We can define a measure \lambda on \Sigma^n by

\displaystyle \lambda \left( \left( \frac{j_{0} + \frac{1}{2}}{m} , \dots , \frac{j_{n-1} +\frac{1}{2}}{m} \right) \right)  = \nu \left( \left[ \frac{j_{0} }{m} , \frac{j_{0} +1}{m} \right]  \times \dots \times \left[ \frac{j_{n-1} }{m} , \frac{j_{n-1} +1}{m} \right] \times [0,1] \times \dots \right)

for the j_i in the same range as before. We can see \lambda as an encoding of the measure \nu on cylinder sets of the form we are considering, and will clearly be used to construct a measure in the neighbourhood of \nu, once we have tweaked it a little.

We are given that \nu is T-invariant. From this, we can conclude that

\displaystyle \sum_{\xi_0 \in \Sigma} \lambda ((\xi_0 , \chi_1 ,\dots , \xi_{n-1} )) =\sum_{\xi_0 \in \Sigma} \lambda ((\xi_1 , \dots , \xi_{n-1} , \xi_{0} )). \quad  (*)

for any \xi_1 , \dots \xi_{n-1} \in \Sigma. Why? We have that

\displaystyle \bigcup_{\xi_0  \in \Sigma}  \left[ \frac{j_0}{m} , \frac{j_0  +1}{m} \right] \times \cdots \times \left[ \frac{j_{n-1} }{m} , \frac{j_{n-1} +1}{m} \right] \times [0,1]  \times [0,1]  \times \cdots \\ = T^{-1} \left(  \left[ \frac{j_1 }{m} , \frac{j_1 +1}{m} \right] \times \cdots \times \left[ \frac{j_{n-1} }{m} , \frac{j_{n-1} +1}{m} \right] \times [0,1] \times [0,1] \times \cdots   \right) ,

and the latter term is equal to

\displaystyle \bigcup_{\xi_0  \in \Sigma} \left( \left[ \frac{j_1 }{m} , \frac{j_1 +1}{m} \right] \times \cdots \times \left[ \frac{j_{n-1} }{m} , \frac{j_{n-1} +1}{m} \right] \times \left[ \frac{j_0 }{m} , \frac{j_0 +1}{m} \right] \times [0,1]  \times \cdots \right) .
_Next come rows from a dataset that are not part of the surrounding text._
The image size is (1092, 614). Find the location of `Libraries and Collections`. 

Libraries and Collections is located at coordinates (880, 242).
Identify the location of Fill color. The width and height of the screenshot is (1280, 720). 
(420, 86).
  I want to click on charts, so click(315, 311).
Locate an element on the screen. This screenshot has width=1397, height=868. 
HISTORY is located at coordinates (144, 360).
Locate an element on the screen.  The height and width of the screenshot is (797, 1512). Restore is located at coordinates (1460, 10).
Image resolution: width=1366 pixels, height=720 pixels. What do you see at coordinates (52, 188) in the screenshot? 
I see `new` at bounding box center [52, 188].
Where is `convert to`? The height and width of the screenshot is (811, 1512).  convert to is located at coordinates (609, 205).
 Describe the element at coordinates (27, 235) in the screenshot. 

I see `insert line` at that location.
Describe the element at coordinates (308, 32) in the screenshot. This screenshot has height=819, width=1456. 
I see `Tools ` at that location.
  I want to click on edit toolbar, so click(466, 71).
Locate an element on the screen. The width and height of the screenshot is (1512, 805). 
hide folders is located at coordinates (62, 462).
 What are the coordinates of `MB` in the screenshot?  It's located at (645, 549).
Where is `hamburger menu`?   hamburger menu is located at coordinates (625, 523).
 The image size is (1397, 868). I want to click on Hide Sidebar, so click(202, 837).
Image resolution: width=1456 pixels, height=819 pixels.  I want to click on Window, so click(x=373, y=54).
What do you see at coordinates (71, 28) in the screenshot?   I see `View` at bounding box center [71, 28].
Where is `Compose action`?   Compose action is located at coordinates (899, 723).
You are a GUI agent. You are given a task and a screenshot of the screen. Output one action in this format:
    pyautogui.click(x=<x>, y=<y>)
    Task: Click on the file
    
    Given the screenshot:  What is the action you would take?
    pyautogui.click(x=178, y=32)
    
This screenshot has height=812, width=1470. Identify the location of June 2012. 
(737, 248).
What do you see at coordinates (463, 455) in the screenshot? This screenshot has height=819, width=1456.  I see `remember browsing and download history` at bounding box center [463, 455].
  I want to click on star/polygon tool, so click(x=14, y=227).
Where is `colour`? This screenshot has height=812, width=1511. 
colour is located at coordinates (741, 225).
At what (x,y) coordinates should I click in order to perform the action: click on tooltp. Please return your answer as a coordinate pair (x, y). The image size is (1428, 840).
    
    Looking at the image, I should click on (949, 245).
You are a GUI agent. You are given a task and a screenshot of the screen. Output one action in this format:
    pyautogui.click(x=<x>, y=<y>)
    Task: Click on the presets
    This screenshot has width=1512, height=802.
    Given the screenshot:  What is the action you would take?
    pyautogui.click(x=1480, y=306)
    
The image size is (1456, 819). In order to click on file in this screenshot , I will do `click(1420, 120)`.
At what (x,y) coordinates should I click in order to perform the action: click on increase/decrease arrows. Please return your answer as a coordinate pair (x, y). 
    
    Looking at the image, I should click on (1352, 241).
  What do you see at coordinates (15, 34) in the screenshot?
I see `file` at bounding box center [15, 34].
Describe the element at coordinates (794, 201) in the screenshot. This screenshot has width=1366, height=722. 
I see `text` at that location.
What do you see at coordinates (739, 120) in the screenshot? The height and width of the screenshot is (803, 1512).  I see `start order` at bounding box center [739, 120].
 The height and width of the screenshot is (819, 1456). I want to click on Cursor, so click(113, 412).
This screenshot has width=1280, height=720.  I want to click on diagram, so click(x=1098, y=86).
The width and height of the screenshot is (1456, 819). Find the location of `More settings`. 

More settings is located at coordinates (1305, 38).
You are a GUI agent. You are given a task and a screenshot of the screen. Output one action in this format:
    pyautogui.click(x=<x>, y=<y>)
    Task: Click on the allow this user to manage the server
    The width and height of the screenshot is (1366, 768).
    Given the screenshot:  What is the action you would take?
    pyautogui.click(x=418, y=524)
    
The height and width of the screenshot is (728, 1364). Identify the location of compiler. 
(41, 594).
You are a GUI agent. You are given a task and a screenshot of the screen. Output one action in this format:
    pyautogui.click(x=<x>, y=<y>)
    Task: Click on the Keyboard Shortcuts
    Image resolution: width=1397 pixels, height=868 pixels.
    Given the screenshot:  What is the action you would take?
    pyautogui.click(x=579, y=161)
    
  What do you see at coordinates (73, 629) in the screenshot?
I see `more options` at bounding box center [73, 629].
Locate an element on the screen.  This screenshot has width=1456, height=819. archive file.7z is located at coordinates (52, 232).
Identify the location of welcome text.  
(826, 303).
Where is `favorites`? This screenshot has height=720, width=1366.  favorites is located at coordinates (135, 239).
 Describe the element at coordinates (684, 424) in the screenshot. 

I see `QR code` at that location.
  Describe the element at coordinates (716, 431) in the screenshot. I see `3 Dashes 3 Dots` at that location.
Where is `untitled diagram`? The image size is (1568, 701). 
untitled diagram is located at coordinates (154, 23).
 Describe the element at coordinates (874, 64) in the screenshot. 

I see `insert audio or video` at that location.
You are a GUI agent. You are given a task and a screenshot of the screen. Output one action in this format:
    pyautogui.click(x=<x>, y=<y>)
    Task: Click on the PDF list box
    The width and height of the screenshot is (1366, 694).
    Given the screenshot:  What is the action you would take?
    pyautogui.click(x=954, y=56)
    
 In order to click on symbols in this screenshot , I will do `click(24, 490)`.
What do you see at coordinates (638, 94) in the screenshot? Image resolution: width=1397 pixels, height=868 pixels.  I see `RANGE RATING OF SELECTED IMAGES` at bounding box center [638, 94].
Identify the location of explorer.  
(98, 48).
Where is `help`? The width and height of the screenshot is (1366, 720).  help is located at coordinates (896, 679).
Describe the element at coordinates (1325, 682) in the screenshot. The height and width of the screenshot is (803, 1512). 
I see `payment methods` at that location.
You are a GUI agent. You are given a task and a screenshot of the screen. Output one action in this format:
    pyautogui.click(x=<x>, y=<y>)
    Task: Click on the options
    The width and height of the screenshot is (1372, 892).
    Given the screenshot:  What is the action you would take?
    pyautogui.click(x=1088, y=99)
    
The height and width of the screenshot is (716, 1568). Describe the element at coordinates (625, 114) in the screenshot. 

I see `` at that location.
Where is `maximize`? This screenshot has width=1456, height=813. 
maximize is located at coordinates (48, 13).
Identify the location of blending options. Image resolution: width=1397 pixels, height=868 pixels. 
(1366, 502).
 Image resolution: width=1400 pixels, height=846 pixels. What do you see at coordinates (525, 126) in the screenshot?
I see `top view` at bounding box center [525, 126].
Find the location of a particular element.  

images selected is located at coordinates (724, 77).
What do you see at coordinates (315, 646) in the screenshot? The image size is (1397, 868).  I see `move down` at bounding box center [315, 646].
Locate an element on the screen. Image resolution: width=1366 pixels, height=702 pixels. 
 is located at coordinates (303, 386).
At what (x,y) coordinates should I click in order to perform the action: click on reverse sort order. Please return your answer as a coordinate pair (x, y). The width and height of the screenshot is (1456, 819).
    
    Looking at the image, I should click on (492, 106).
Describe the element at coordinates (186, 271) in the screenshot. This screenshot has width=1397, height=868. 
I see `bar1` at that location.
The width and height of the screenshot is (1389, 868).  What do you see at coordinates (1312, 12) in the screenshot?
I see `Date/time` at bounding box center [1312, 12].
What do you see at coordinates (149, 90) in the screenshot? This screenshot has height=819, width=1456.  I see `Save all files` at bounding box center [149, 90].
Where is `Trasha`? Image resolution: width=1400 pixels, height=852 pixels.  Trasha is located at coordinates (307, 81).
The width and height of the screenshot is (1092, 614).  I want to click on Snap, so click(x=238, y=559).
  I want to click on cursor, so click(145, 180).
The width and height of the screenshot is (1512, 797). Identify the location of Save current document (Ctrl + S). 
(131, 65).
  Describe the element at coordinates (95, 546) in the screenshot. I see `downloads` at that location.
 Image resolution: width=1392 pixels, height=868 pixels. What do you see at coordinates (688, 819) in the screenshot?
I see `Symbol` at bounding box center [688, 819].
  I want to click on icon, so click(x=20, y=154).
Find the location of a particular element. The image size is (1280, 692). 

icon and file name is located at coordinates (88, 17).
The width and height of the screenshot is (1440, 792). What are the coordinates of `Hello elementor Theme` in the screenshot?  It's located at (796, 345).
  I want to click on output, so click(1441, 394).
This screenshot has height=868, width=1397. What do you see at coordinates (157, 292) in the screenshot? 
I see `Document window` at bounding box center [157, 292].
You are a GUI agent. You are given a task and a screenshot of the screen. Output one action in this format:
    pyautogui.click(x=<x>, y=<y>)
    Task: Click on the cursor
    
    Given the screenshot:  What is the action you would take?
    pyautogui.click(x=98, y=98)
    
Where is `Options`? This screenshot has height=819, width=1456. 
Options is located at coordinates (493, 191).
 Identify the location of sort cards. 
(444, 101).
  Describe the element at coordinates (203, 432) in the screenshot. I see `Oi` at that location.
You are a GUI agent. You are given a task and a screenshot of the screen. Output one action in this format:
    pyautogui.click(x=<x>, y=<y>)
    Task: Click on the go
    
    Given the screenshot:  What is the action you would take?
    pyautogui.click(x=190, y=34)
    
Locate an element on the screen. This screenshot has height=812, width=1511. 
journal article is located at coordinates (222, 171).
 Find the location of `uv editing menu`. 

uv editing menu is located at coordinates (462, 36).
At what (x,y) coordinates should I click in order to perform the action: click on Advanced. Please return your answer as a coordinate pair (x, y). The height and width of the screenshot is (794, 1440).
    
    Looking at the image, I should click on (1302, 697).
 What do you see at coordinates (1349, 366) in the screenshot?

From \lambda, we want to obtain a measure \nu on \Sigma^n which satisfies:

(1) For any \xi \in \Sigma^n, N\eta (\xi) is a positive integer such that |\lambda (\xi) - \eta (\xi) |<\delta, where \delta has been specified earlier.

(2) The relation (*) holds for \eta in the place of \lambda.

These do not seem like very great demands on \eta, but we should still confirm that it can satisfy them. The first condition above requires that all the values \eta (\xi) are rational. This is not much of a challenge, because of the denseness of the rationals. We must just make sure that the adjustment from \lambda to \eta does not violate condition (1). We therefore need to make sure, also, that the rationals we pick not only satisfy (*), but also

\displaystyle \sum_{\xi_0 , \xi_1 , \dots , \xi_{n-1}\in \Sigma} \eta (\xi_0, \dots, \xi_{n-1}) =1 \quad (**)

(obviously, since \eta must still be a probability). Since there are only a finite number of elements of the measure space, we can ensure first that the latter condition holds, then ensure the validity of (*) by more adjustments, making sure any adjustments upwards are balanced by adjustments downwards to guarantee (**) This brings into question whether there will not be one of these adjustments that will turn the measure of one of these elements negative. But since we’re only dealing with a finite number of points of the measure space, and our adjustments are arbitrarily small, we must just make sure that none of the adjustments are as big as the least measure of any of the elements. If there are any elements of zero measure, we adjust the measure \lambda to avoid that, whilst still remaining close to $\latex \nu$.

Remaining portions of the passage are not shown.